My wife hates snakes.
In fact, that is an understatement. There aren’t enough CAPS LOCK keys in the world to express in writing how much my wife, a true daughter of Eve, hates those dirt lickers.
A few days ago my wife found a snake (a little baby, but still a snake) in our house. Immediately I was called to attention and ran to the garage to get a gun. As I stood over the snake with a shovel in my hand, our two young children ran into the room to see the view. Our children are still at the age where they think animals sing songs and fall in love, so the idea that I would kill a “helpless” creature in our own home was anathema.
My wife wanted a corpse. My kids wanted a pet.
Adam and Eve often get bad press, and rightly so, for listening to Satan in the Garden of Eden. Rather than embracing their God-given roles and purposes, our ancestors chose to listen to the voice that told them that God’s authority was oppressive. They entertained the suggestion that God was suppressing his expectations, directives and prohibitions.
Satan was at war with God. Interestingly, rather than fighting in a shady corner of the garden, Satan astutely chose the front line of his battlefield as the well-kept home of the children created by God.
We like to think that the Genesis 3 story only exists in the past. We often think of the story of Adam, Eve, and the Serpent as one that belongs to the front pages of children’s books – simple figures nestled among illustrations of carefully placed foliage.
That’s exactly where Satan wants this story to be kept.
Unfortunately, the question of whether God’s purpose is to be trusted has not ceased to be asked in the garden. The slippery words of the accuser of God, “Did God really say? … “ and “You surely won’t …Still echo from the hills of Eden in the mountains and valleys that mark our own pilgrimage journeys.
Let me ask, do you hear these questions in your own home? Do you see the same alluring views of God’s purpose hanging before you asking to be used not in God’s ways, but ours? Do you see God’s purpose for the family structure undermined, redefined, or even completely challenged?

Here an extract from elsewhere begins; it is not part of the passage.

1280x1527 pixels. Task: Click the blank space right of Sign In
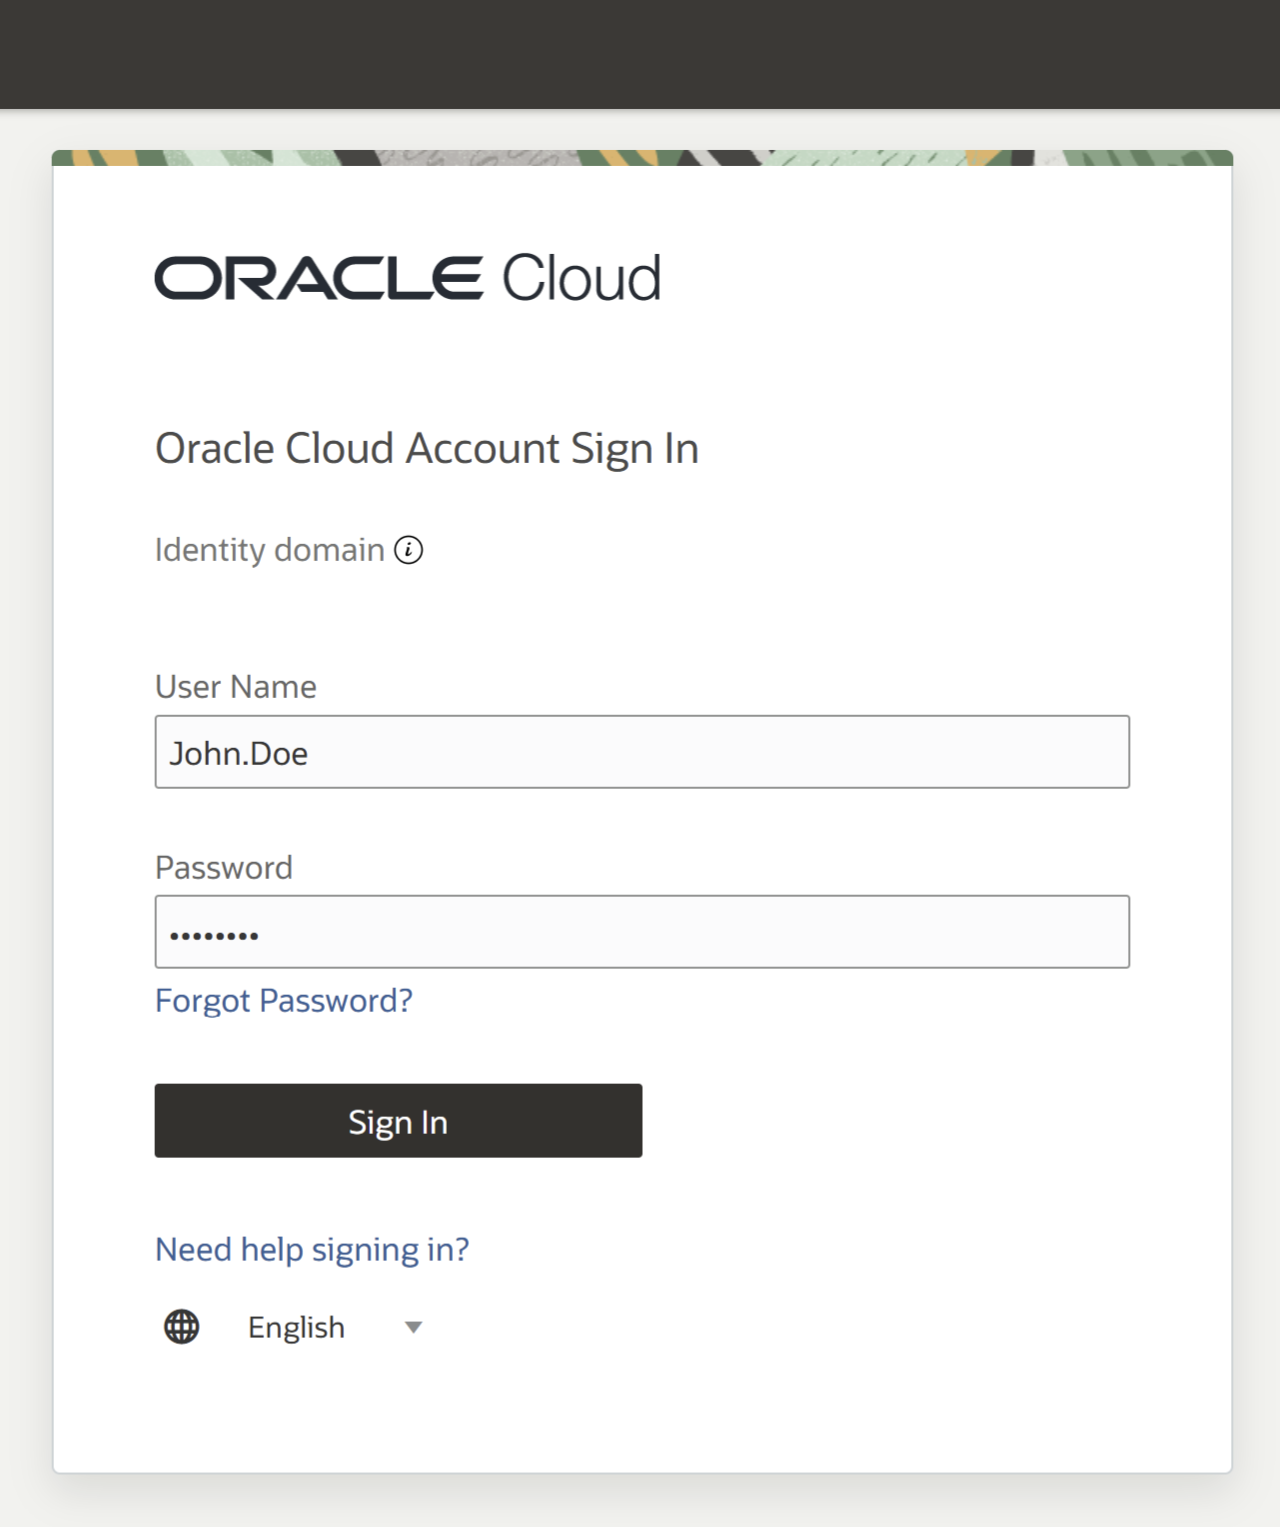[900, 1121]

If so, there is still a snake in your house.
But what are we going to do about it? Like me standing over the snake in our laundry room with a shovel in hand, it’s easy to get tangled up amid the voices telling us what to do. Some voices demand harsh execution while others cry out for tolerance and mercy.

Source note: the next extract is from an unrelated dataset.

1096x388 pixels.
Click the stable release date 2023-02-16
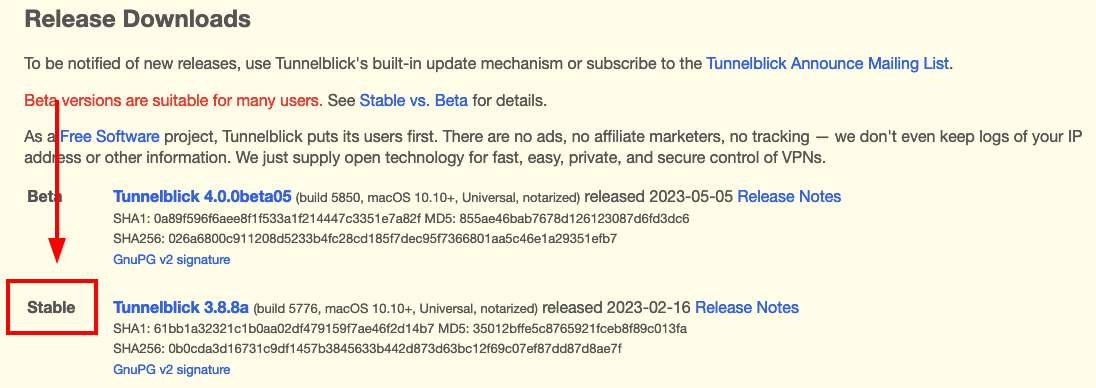[x=649, y=307]
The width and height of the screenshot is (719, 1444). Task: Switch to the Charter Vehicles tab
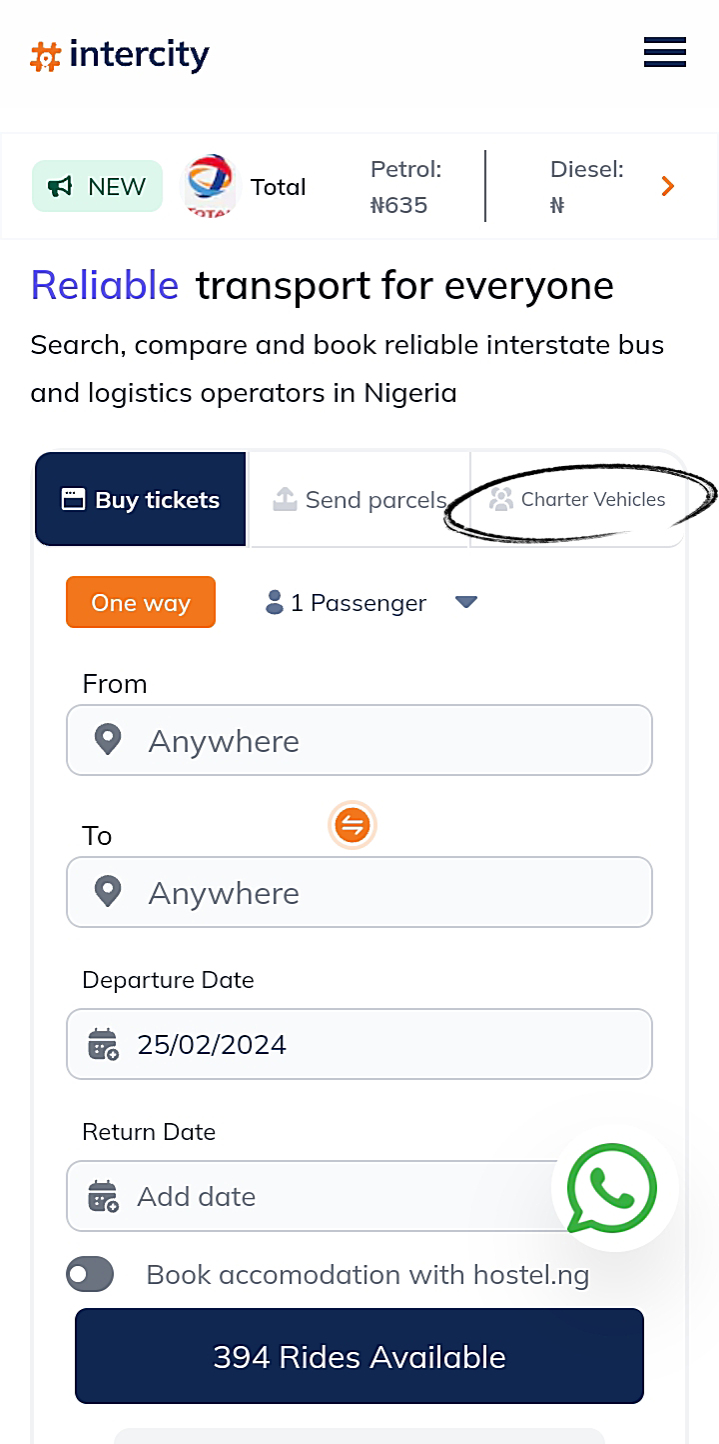pyautogui.click(x=578, y=500)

What should we do when we find a snake in our house?
The harsh truth is that in a fallen world there are proverbial snakes everywhere. Snakes will come through our doors. If we lock the doors, they will enter through the windows. If we brick the windows they will be waiting for us outside and will probably hide in some dark corners of our house that are often overlooked.
Part of the difficulty of being a disciple of Jesus is not just learning to avoid snakes (James 4: 7), but learning to live in a world so filled with snakes that they go through the process. television, waiting at the grocery store. and everywhere in between (John 17:15). Closing your eyes does not remove snakes; it just makes us unprepared for their attacks. Playing with snakes doesn’t make them less dangerous out of familiarity; it only softens our guard and weakens our defenses against them.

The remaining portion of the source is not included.